Были привлекательны ярмарки духом доброжелательности, мягкой, незлой насмешки, царили, здесь ядреная шутка, сочное слово, певучая деревенская речь.
В автобусе, идущем в Осовец из Минска, яблоку негде упасть. Видно, и горожане прослышали, что в местечке ярмарка. Пробегают мимо окон задумчивые сосняки, голые березовые рощицы, мелькнет в прогалине деревенька.
Езды чуть больше чем полчаса, и на первой же остановке в городке я высаживаюсь. Автобус следует дальше до самого конца улицы.
Осовец — местечко старинное. Когда-то, лет триста назад, тут даже книги печатались. Теперь же вдоль мощеной улицы стоят серые домики, если они и отличаются от деревенских хат, то лишь наличием ставен, затейливых фронтончиков и кое-какими другими украшениями, которые говорят о том, что жители городка больше, чем деревенские, заботятся о красоте жилья.

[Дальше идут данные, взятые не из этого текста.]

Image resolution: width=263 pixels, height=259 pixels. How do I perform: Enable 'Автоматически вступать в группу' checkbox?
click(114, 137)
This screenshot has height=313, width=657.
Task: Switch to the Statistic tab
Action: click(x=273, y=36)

В стороне от поселка большое огороженное каменной стеной кладбище, на котором возвышаются старые понурые сосны, между ними видны железные могильные кресты и каменные плиты. Закостенелый покой местечка словно сторожат две высокие башни костелов. Один костел действующий, в нем широкие врата с латинской надписью наверху, просторный, обнесенный стеной двор, обсаженный деревьями; другой превращен в склад.
Есть в Осовце чайная, отделение связи, автобусная станция, такая же незавидная, как в Ковальцах, школа, и все. Еще недавно родной городок и подобные ему поселки казались средоточием мудрой тишины, покоя, я считал, что их жители знают нечто, что и не снилось суетливым, вечно озабоченным горожанам. Обман зрения! Два года жизни в Ковальцах постепенно развеяли розовые иллюзии. Трудно представить, чтоб под крышами этих сонных, покосившихся домишек происходило что-нибудь необычное. Трудно даже оправдать существование городка, который ничего не производит, не имеет промышленности, живет с огородов да на пенсии, что получают жители. Здесь, как и в Ковальцах, совхоз, и я знаю, что обрабатывают поле считанные люди, десяток-два механизаторов. Остальные просто живут: держат коров, кормят свиней, летом стараются как-нибудь накосить сена. Осовец сохраняет свой титул только потому, что тут бывают ярмарки.
Базарная площадь справа. К ней надо добираться узким проулком. Замерзший грунт сгладили, плотно утрамбовали колеса машин, которых, видно, тьма тут проехала. Но и вред от них же: расквасили скованные льдом лужи, и теперь во многих местах грязь. Горожане, возвращающиеся к автобусной остановке, жмутся к заборам, чтоб не запачкать обувь. Поначалу я не обратил внимания, что сумки у тех, кто успел побродить по ярмарке, не слишком оттягивают им руки.
Ближняя сторона широкой базарной площади сплошь заставлена «Волгами», «Москвичами», «Жигулями», «Запорожцами» разных выпусков и цветов. Между ними там-сям мелькают мотоциклы с колясками. Должно быть, сотни три горожан приехали на ярмарку на собственных колесах.
Но дальше тоже машины. Большие и малые грузовики с опущенными бортами, автобусы с раскрытыми дверцами, ларьки, палатки. Всюду развешаны нейлоновые, капроновые куртки, жакеты, свитера, платки, косынки, лежат горы материи, ватников, валенок, довольно неуклюжих сапог, каких и в деревне давно никто не носит, ботинок, галош и другого фабричного добра.
Торговля, однако, идет вяло. У машин, палаток по одной-две женщины, которые, поджав губы, нехотя щупают товар.
Село своего почти ничего не продает. Поодаль от машин стоят привязанные к возам три или четыре коровы; пережевывая жвачку, они грустными глазами взирают на человеческую суету; свободно похаживает бычок с длинной веревкой на шее; прокопченный, замшелый дедок, не найдя покупателей, вскинул на плечо деревянную маслобойку, понес домой.
Неожиданно сталкиваюсь с Антониной. Она в том же пальто, в вязаном платке, лицо возбужденное. Растерявшись, я не успел слова вымолвить.
— Ты чего здесь? — удивленно и как-то немного смущенно спрашивает она.
— Просто так. Хотел на ярмарку посмотреть.
— Мне туфли нужны. Только тут не ярмарка, а надувательство. Привезли то, что в городе не покупают.
У меня вспыхивает мысль, что встреча на счастье. Мы с Антониной можем сейчас уйти с ярмарки, посидеть в чайной, побродить по местечку, где нас никто не знает. Я говорю ей об этом, но она отказывается:
— Не могу. Приехала со знакомым на машине. Прощай.
Через минуту она скрывается в толпе. Я не смотрю в ту сторону, куда она пошла. Зачем мне смотреть.